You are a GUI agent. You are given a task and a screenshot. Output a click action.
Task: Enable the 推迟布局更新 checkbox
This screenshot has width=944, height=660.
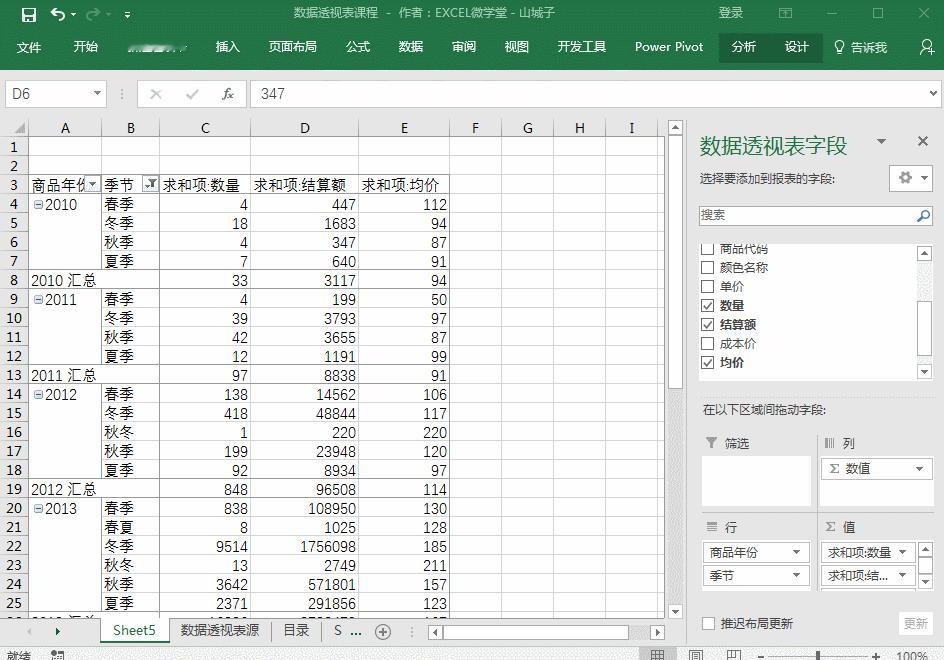(709, 623)
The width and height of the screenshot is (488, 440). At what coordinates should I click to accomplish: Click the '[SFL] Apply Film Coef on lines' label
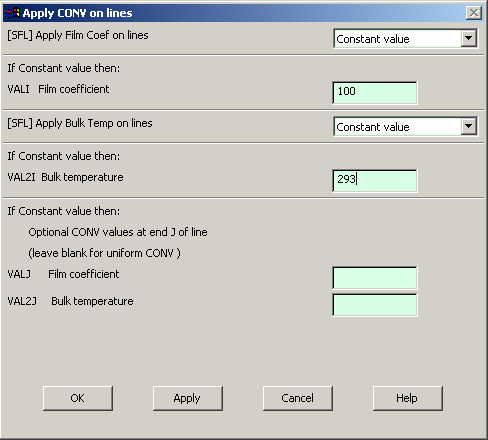point(78,35)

_ _ _ _ _

Retype the listing word for word, starting with the line that contains "The width and" and going on through the end of the listing. Leave the pictures out.

*SOLUTION*
The width and height of the screenshot is (488, 440). At what coordinates should I click to accomplish: Click the '[SFL] Apply Film Coef on lines' label
point(78,35)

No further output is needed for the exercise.